This is the mail archive of the
mailing list for the glibc project.
Re: [RFC] Possible new execveat(2) Linux syscall
- From: Rich Felker <dalias at aerifal dot cx>
- To: Andy Lutomirski <luto at amacapital dot net>
- Cc: libc-alpha <libc-alpha at sourceware dot org>, musl at lists dot openwall dot com, Andrew Morton <akpm at linux-foundation dot org>, David Drysdale <drysdale at google dot com>, Linux API <linux-api at vger dot kernel dot org>, Christoph Hellwig <hch at infradead dot org>
- Date: Sun, 16 Nov 2014 17:08:59 -0500
- Subject: Re: [RFC] Possible new execveat(2) Linux syscall
- Authentication-results: sourceware.org; auth=none
- References: <CAHse=S8ccC2No5EYS0Pex=Ng3oXjfDB9woOBmMY_k+EgxtODZA at mail dot gmail dot com> <20141116195246 dot GX22465 at brightrain dot aerifal dot cx> <CALCETrWWUyizL8HxZKaYE+xuV5eGi8mQcequT9HPvvac=X-dLg at mail dot gmail dot com>
On Sun, Nov 16, 2014 at 01:20:39PM -0800, Andy Lutomirski wrote:
> On Nov 16, 2014 11:53 AM, "Rich Felker" <email@example.com> wrote:
> > On Fri, Nov 14, 2014 at 02:54:19PM +0000, David Drysdale wrote:
> > > Hi,
> > >
> > > Over at the LKML we've been discussing a possible new syscall, execveat(2),
> > > and it would be good to hear a glibc perspective about it (and whether there
> > > are any interface changes that would make it easier to use from userspace).
> > >
> > > The syscall prototype is:
> > > int execveat(int fd, const char *pathname,
> > > char *const argv, char *const envp,
> > > int flags); /* AT_EMPTY_PATH, AT_SYMLINK_NOFOLLOW */
> > > and it works similarly to execve(2) except:
> > > - the executable to run is identified by the combination of fd+pathname, like
> > > other *at(2) syscalls
> > > - there's an extra flags field to control behaviour.
> > > (I've attached a text version of the suggested man page below)
> > >
> > > One particular benefit of this is that it allows an fexecve(3) implementation
> > > that doesn't rely on /proc being accessible, which is useful for sandboxed
> > > applications. (However, that does only work for non-interpreted programs:
> > > the name passed to a script interpreter is of the form "/dev/fd/<fd>/<path>"
> > > or "/dev/fd/<fd>", so the executed interpreter will normally still need /proc
> > > access to load the script file).
> > >
> > > How does this sound from a glibc perspective?
> > I've been following the discussions so far and everything looks mostly
> > okay.
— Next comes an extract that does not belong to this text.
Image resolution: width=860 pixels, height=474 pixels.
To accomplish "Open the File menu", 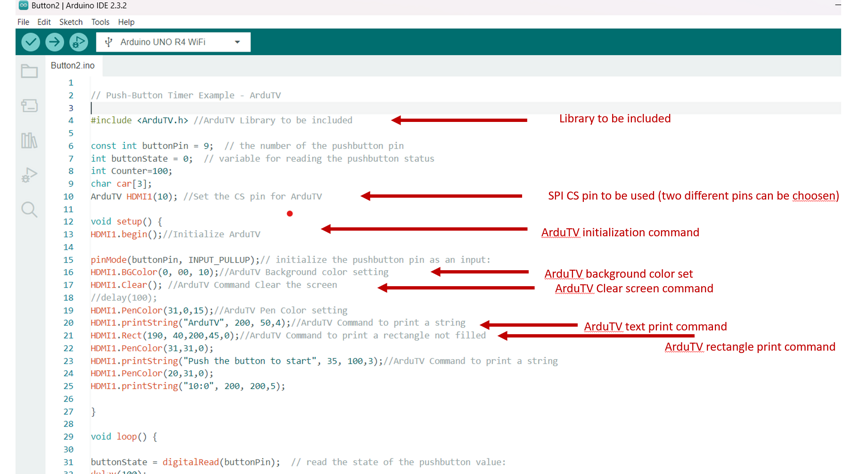I will tap(23, 22).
There are still issues to be resolved with the different
> > semantics between Linux O_PATH and what POSIX requires for O_EXEC (and
> > O_SEARCH) but as long as the intent is that, once O_EXEC is defined to
> > save the permissions at the time of open and cause them to be used in
> > place of the current file permissions at the time of execveat
> Is something missing here?
> FWIW, I don't understand O_PATH or O_EXEC very well, so from my POV,
> help would be appreciated.
Yes. POSIX requires that permission checks for execution (fexecve with
O_EXEC file descriptors) and directory-search (*at functions with
O_SEARCH file descriptors) succeed if the open operation succeeded --
the permissions check is required to take place at open time rather
than at exec/search time. There's a separate discussion about how to
make this work on the kernel side.
> > One major issue however is FD_CLOEXEC with scripts. Last I checked,
> > this didn't work because the file is already closed by the time the
> > interpreted runs. The intended usage of fexecve is almost certainly to
> > call it with the file descriptor set close-on-exec; otherwise, there
> > would be no clean way to close it, since the program being executed
> > doesn't know that it's being executed via fexecve. So this is a
> > serious problem that needs to be solved if it hasn't already. I have
> > some ideas I could offer, but I'm not an expert on the kernel side
> > things so I'm not sure they'd be correct.
> Bring on the ideas.
My thought is that when the kernel opens the binary and sees that it's
a script that needs an interpreter, the kernel should not pass
/proc/self/fd/%d to the interpreter, but instead should pass the name
of a new magic symlink in /proc/self that's connected to the inode for
the script to be executed but that ceases to exist as soon as it's
opened. In theory this could also be used for suid scripts to make
> FWIW, I've often thought that interpreter binaries should mark
> themselves as such to enable better interactions with the kernel.
That's hard since users expect to be able to use arbitrary
interpreters (and sometimes even pass through multiple ones, e.g.